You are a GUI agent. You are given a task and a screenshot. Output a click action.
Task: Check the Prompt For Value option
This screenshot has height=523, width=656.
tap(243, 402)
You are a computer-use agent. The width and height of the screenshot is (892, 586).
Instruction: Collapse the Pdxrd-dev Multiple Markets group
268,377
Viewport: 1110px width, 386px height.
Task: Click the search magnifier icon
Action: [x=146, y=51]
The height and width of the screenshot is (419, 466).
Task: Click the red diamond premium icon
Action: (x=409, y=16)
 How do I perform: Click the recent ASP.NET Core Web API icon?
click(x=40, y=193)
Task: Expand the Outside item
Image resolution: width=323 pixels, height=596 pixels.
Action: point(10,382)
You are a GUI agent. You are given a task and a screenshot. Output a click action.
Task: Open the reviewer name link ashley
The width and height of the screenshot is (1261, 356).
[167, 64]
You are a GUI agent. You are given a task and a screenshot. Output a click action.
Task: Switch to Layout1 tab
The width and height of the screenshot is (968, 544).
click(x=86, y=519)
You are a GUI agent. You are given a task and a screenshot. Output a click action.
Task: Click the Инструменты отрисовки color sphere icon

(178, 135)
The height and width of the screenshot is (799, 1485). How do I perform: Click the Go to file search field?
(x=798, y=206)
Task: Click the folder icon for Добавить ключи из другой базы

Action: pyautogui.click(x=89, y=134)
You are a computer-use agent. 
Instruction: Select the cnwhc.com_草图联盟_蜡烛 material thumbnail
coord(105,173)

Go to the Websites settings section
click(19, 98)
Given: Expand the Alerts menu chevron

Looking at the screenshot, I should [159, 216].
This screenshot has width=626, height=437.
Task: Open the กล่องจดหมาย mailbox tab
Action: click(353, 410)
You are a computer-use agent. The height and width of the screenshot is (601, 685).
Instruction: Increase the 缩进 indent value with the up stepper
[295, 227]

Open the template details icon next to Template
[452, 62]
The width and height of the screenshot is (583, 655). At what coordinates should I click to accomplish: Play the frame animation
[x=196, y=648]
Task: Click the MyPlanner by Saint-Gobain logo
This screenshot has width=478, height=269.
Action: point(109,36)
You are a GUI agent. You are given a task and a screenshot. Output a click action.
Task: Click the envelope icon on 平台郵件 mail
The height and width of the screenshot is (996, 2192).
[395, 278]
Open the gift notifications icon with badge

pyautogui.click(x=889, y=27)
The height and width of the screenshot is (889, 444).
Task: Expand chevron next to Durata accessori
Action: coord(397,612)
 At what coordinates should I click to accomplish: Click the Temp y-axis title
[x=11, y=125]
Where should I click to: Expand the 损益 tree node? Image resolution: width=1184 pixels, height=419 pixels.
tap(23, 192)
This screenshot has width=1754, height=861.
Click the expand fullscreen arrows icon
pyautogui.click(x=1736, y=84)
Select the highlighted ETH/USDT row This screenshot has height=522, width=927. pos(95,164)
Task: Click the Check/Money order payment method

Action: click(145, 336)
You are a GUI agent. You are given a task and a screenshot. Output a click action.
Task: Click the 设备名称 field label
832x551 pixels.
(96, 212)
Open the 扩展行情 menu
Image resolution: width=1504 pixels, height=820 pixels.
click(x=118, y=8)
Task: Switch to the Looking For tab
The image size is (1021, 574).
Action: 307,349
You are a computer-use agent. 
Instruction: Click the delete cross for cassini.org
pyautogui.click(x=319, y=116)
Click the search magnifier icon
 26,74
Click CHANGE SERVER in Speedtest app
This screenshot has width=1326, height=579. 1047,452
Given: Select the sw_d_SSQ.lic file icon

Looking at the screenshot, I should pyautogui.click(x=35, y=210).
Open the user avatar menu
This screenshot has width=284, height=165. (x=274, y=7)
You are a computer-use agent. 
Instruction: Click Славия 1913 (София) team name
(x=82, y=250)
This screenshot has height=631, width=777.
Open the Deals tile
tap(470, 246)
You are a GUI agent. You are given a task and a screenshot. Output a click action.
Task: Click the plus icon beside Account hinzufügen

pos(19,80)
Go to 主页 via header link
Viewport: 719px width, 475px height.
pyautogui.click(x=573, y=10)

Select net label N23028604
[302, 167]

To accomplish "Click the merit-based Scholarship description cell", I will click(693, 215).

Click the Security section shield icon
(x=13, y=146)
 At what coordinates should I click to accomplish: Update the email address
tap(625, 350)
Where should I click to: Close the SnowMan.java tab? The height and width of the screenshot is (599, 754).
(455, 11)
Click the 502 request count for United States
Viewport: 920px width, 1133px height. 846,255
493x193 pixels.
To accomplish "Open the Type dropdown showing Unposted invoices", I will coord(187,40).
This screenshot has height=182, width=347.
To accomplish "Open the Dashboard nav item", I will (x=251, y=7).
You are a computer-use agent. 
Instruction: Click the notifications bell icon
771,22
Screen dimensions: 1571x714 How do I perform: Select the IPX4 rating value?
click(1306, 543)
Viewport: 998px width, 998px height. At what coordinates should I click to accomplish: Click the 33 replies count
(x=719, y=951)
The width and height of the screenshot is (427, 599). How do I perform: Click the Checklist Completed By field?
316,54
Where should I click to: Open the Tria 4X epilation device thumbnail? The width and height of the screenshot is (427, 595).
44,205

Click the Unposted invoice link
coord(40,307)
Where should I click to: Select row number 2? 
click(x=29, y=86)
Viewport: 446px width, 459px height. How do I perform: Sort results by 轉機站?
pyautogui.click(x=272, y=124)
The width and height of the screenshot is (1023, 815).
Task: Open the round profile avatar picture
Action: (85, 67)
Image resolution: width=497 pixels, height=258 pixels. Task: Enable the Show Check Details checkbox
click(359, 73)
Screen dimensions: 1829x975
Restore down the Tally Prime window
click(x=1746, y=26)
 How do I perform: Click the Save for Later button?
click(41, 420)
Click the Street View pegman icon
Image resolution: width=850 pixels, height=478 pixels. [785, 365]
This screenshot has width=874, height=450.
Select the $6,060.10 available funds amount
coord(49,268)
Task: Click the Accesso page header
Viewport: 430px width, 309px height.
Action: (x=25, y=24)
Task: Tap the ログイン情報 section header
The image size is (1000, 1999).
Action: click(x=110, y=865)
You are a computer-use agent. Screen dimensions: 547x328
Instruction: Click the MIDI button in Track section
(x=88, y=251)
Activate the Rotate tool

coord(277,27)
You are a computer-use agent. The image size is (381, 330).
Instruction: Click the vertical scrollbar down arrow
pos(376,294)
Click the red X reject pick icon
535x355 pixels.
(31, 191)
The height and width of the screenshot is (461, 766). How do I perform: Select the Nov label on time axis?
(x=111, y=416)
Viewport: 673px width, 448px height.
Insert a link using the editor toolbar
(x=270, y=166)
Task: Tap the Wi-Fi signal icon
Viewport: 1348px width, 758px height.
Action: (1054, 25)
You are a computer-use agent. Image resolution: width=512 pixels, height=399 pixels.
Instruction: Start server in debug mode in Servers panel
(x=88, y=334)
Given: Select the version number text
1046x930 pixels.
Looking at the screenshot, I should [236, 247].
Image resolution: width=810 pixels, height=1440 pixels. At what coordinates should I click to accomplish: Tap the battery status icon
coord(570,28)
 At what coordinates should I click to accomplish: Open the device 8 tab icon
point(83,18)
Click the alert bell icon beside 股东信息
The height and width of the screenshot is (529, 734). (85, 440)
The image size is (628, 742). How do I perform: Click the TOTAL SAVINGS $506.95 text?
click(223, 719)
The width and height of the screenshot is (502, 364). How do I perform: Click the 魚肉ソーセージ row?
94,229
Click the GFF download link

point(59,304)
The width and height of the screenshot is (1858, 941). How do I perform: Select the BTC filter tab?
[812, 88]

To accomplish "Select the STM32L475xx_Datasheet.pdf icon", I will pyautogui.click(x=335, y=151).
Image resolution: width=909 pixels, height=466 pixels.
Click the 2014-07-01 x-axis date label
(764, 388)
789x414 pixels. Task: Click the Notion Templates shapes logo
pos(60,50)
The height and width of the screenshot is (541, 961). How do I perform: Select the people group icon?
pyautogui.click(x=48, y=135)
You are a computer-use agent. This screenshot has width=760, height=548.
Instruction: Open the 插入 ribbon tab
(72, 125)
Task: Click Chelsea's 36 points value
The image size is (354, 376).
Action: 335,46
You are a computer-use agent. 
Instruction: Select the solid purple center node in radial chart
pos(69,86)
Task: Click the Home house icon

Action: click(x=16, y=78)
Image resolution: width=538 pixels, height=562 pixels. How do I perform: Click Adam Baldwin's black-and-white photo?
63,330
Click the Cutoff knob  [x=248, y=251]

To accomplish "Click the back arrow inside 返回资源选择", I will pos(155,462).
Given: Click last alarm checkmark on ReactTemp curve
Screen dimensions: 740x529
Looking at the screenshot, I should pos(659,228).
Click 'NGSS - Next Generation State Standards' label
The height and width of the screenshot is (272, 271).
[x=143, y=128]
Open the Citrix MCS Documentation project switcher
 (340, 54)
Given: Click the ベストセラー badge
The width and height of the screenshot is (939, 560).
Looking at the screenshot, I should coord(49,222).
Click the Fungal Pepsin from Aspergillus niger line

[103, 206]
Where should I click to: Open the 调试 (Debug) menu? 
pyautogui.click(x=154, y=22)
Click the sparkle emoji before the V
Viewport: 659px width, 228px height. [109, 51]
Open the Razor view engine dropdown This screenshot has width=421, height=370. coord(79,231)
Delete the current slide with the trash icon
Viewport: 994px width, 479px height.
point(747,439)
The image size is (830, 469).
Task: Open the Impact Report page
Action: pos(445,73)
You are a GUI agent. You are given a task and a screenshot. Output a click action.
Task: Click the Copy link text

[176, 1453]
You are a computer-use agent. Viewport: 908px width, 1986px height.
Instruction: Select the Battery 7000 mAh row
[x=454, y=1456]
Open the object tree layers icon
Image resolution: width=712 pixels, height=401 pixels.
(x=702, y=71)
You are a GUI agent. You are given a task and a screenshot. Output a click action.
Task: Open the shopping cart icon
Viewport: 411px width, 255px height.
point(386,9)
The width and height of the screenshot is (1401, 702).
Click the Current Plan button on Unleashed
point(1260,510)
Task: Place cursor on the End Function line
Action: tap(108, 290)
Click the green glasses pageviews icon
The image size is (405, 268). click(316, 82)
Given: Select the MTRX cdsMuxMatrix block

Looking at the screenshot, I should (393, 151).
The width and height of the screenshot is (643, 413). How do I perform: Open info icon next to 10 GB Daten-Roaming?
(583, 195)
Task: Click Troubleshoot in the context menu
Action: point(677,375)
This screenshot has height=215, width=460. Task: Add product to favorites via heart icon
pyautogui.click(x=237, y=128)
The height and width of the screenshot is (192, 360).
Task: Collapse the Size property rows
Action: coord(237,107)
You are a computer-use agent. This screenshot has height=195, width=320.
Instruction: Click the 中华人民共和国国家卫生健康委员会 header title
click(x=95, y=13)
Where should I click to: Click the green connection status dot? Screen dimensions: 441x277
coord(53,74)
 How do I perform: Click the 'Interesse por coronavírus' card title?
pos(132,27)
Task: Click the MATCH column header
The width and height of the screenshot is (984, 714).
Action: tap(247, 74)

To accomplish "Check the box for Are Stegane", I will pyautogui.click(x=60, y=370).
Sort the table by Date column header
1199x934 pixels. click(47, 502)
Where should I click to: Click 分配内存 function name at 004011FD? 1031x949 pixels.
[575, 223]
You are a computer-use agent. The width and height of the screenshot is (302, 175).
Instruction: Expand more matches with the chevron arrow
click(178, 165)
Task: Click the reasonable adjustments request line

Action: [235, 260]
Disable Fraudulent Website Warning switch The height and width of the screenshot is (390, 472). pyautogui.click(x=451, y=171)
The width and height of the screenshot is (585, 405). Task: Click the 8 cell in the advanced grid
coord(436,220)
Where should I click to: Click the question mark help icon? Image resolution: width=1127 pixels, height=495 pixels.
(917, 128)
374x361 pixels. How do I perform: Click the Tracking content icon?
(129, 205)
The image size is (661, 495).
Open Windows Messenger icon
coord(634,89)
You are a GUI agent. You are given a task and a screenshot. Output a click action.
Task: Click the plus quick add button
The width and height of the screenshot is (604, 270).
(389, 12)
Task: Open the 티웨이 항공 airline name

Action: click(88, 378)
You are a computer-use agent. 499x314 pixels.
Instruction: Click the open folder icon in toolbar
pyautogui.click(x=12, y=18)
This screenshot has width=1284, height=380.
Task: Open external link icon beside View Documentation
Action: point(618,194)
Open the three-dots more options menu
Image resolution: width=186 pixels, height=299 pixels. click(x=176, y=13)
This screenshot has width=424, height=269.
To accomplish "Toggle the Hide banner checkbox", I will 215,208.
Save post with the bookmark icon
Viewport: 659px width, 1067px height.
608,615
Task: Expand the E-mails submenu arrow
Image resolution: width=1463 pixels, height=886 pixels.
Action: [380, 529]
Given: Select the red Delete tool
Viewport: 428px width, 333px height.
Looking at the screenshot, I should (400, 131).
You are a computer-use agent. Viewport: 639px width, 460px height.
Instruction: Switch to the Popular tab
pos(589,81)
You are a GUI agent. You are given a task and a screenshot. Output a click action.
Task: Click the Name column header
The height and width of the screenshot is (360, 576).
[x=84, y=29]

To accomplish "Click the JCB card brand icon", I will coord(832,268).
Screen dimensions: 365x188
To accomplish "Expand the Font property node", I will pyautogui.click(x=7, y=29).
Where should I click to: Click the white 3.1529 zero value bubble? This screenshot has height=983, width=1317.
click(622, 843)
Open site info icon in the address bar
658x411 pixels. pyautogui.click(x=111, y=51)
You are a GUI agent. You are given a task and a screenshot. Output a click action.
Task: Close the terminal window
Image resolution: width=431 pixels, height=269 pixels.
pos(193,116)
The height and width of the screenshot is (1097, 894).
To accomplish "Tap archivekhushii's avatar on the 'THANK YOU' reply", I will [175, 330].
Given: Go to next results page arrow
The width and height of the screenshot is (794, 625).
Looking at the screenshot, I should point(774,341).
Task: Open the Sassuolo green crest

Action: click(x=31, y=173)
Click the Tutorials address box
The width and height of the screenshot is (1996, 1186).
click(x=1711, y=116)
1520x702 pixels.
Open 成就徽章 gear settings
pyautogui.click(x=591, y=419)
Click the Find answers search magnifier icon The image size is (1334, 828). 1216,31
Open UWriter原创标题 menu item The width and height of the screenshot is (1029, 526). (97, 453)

——

Give again, word for word, every line of the listing above from the one with "The width and height of the screenshot is (984, 714)." to the one with "You are a computer-use agent. Viewport: 639px", both inclusive, and nothing beyond them.

▶ [Your response]:
The width and height of the screenshot is (984, 714).
Action: tap(247, 74)

To accomplish "Check the box for Are Stegane", I will pyautogui.click(x=60, y=370).
Sort the table by Date column header
1199x934 pixels. click(47, 502)
Where should I click to: Click 分配内存 function name at 004011FD? 1031x949 pixels.
[575, 223]
You are a computer-use agent. The width and height of the screenshot is (302, 175).
Instruction: Expand more matches with the chevron arrow
click(178, 165)
Task: Click the reasonable adjustments request line

Action: [235, 260]
Disable Fraudulent Website Warning switch The height and width of the screenshot is (390, 472). pyautogui.click(x=451, y=171)
The width and height of the screenshot is (585, 405). Task: Click the 8 cell in the advanced grid
coord(436,220)
Where should I click to: Click the question mark help icon? Image resolution: width=1127 pixels, height=495 pixels.
(917, 128)
374x361 pixels. How do I perform: Click the Tracking content icon?
(129, 205)
The image size is (661, 495).
Open Windows Messenger icon
coord(634,89)
You are a GUI agent. You are given a task and a screenshot. Output a click action.
Task: Click the plus quick add button
The width and height of the screenshot is (604, 270).
(389, 12)
Task: Open the 티웨이 항공 airline name

Action: click(88, 378)
You are a computer-use agent. 499x314 pixels.
Instruction: Click the open folder icon in toolbar
pyautogui.click(x=12, y=18)
This screenshot has width=1284, height=380.
Task: Open external link icon beside View Documentation
Action: point(618,194)
Open the three-dots more options menu
Image resolution: width=186 pixels, height=299 pixels. click(x=176, y=13)
This screenshot has width=424, height=269.
To accomplish "Toggle the Hide banner checkbox", I will 215,208.
Save post with the bookmark icon
Viewport: 659px width, 1067px height.
608,615
Task: Expand the E-mails submenu arrow
Image resolution: width=1463 pixels, height=886 pixels.
Action: [380, 529]
Given: Select the red Delete tool
Viewport: 428px width, 333px height.
Looking at the screenshot, I should (400, 131).
You are a computer-use agent. Viewport: 639px width, 460px height.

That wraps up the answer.